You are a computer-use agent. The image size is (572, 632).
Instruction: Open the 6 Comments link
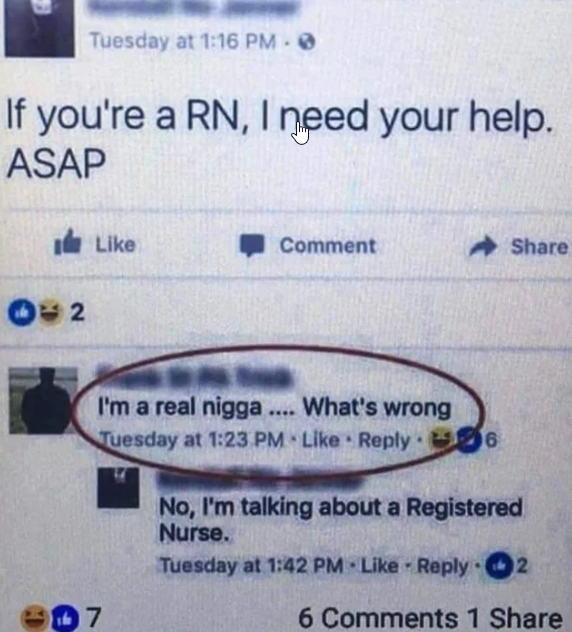pyautogui.click(x=378, y=618)
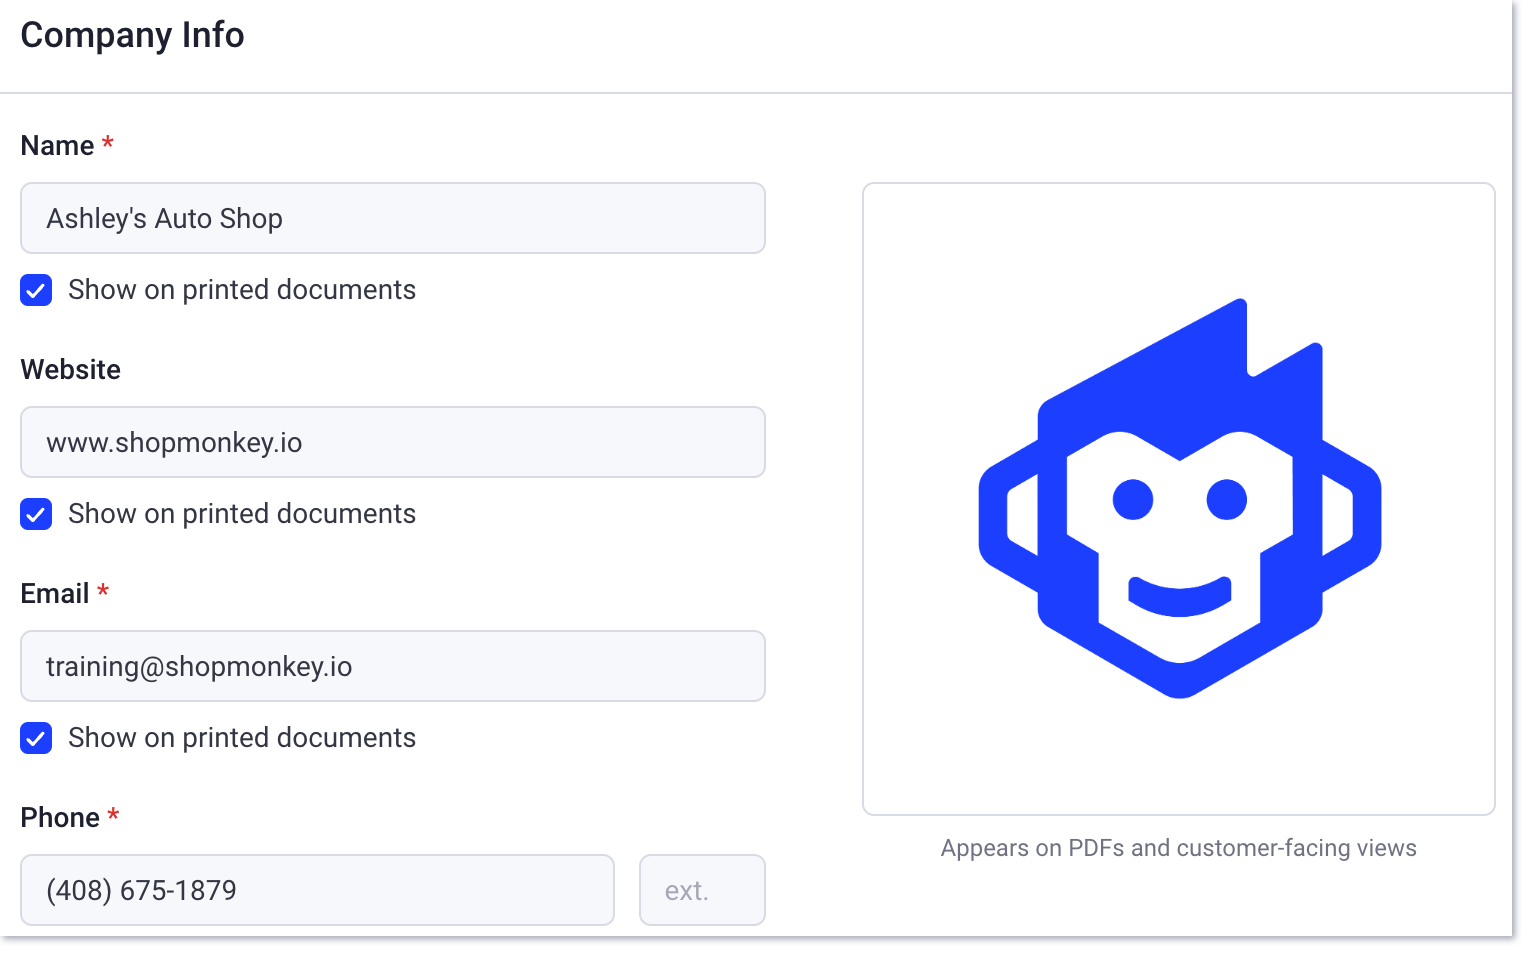This screenshot has height=956, width=1532.
Task: Click the Shopmonkey monkey logo image
Action: (1179, 498)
**********
> Try it:
Apart from the images, please copy every line of the data exactly as written.

> Exercise solution:
You are a computer-use agent. The image size is (572, 632).
Instruction: Open the 6 Comments link
pyautogui.click(x=378, y=618)
This screenshot has height=956, width=1532.
Task: Click the Shopmonkey monkey logo image
Action: (1179, 498)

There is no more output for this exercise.